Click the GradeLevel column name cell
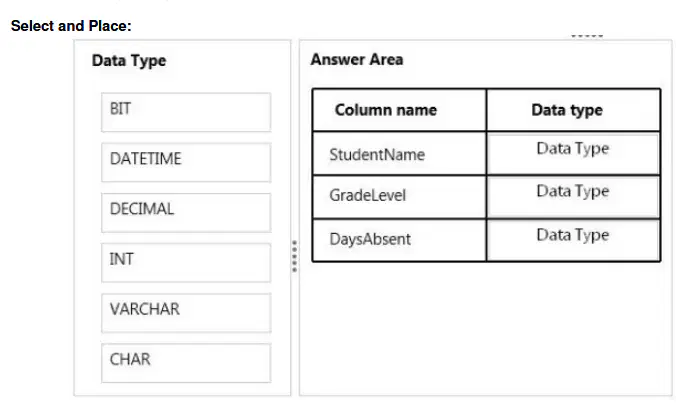[399, 197]
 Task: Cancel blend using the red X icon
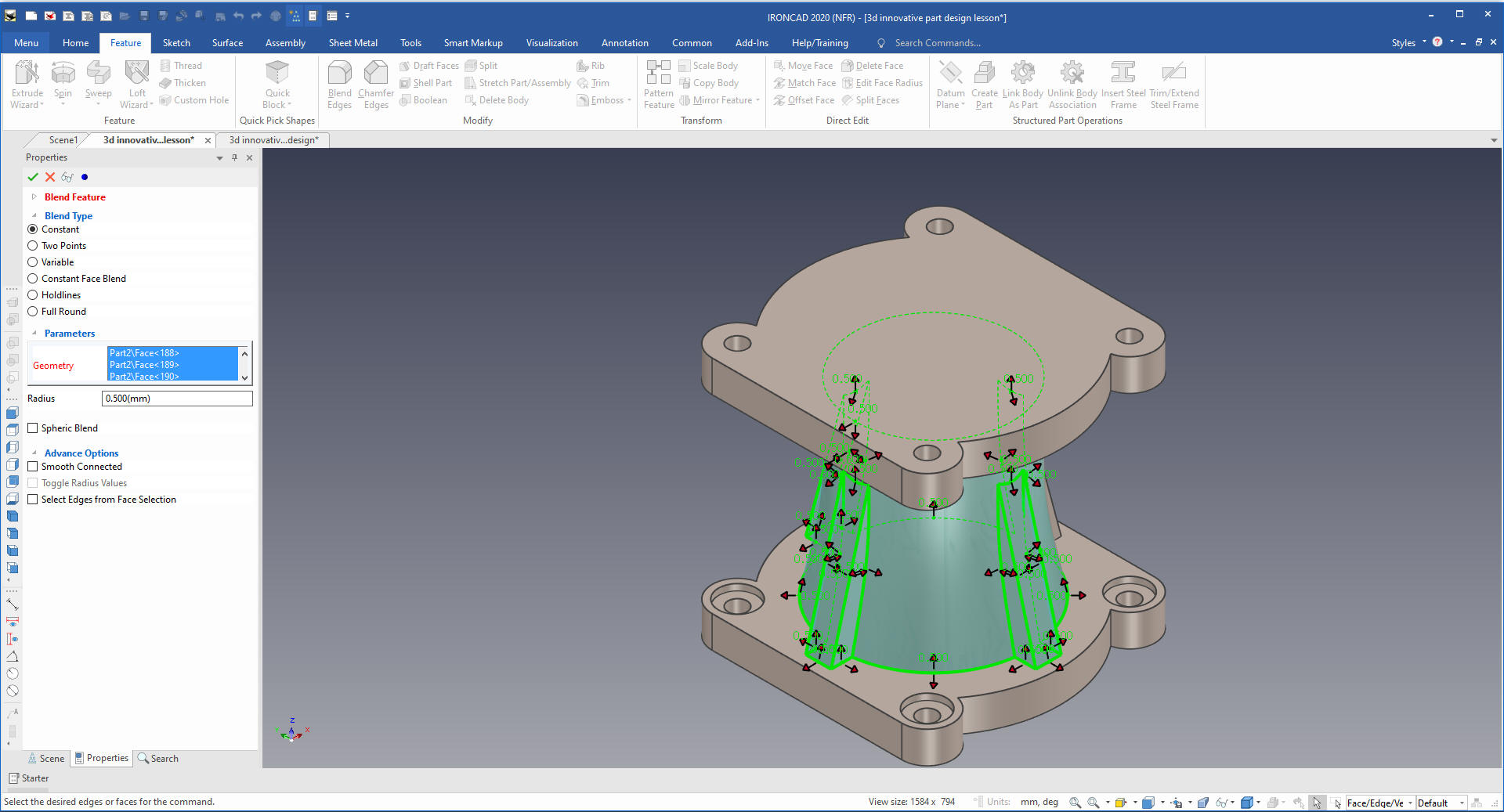(x=50, y=177)
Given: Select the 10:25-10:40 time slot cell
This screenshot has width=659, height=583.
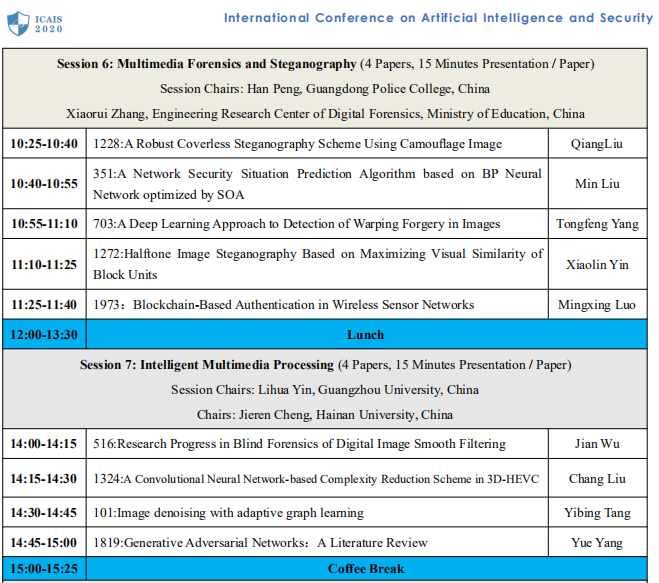Looking at the screenshot, I should coord(44,144).
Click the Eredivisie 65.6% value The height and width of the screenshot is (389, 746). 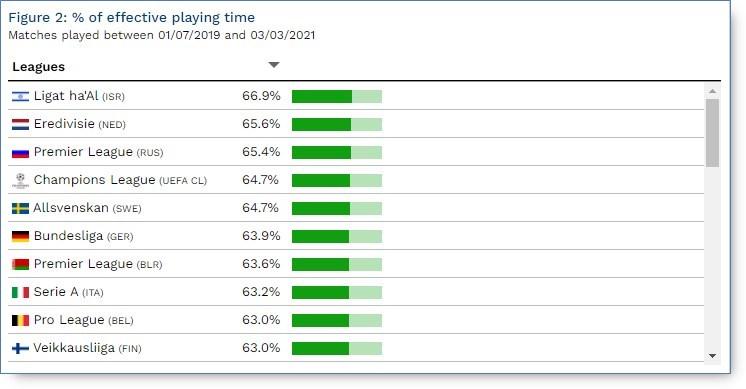261,124
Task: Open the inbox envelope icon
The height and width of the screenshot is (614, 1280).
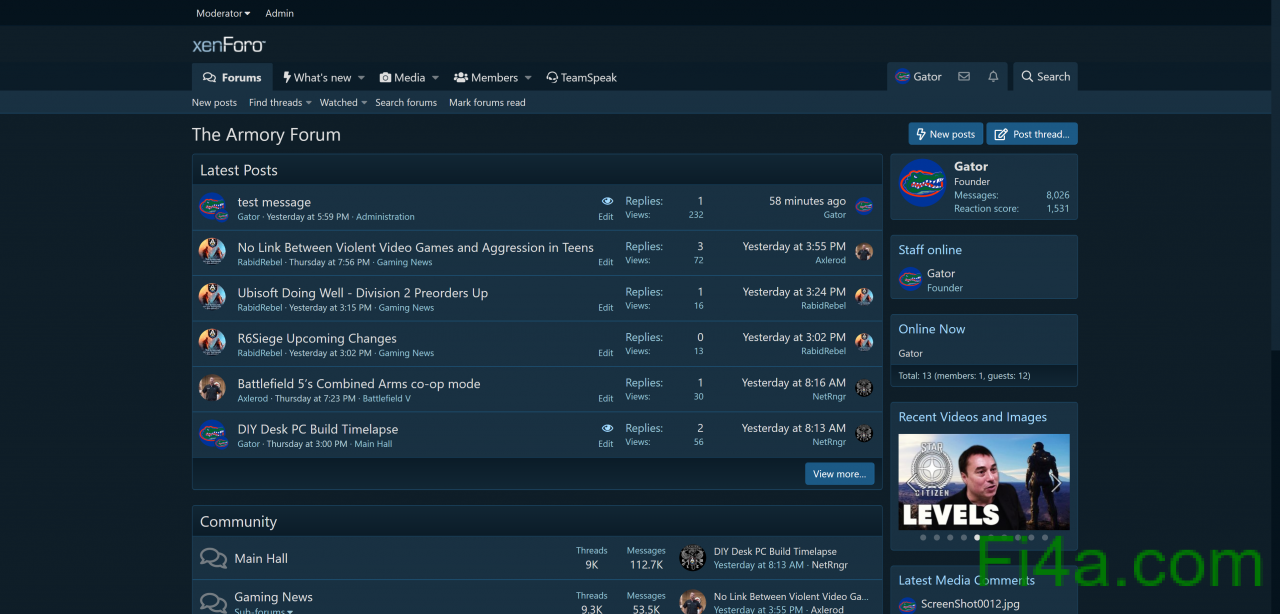Action: click(964, 77)
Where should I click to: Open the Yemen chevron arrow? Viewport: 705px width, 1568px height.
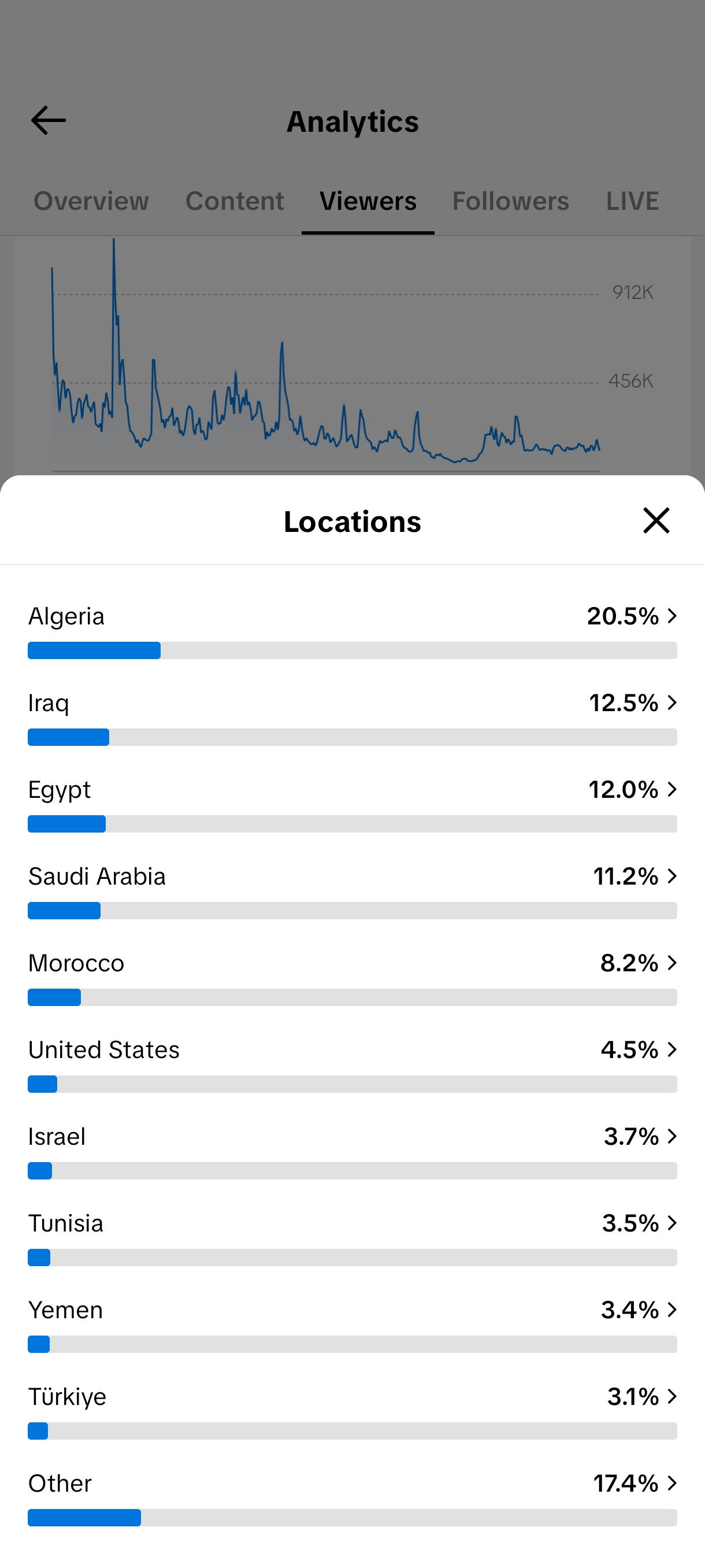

* What needs to be done
The answer must consist of each line from the entries that contains the string "Open".

* Answer below
Task: Open the inbox envelope icon
Where should I click to: Open the Yemen chevron arrow? Viewport: 705px width, 1568px height.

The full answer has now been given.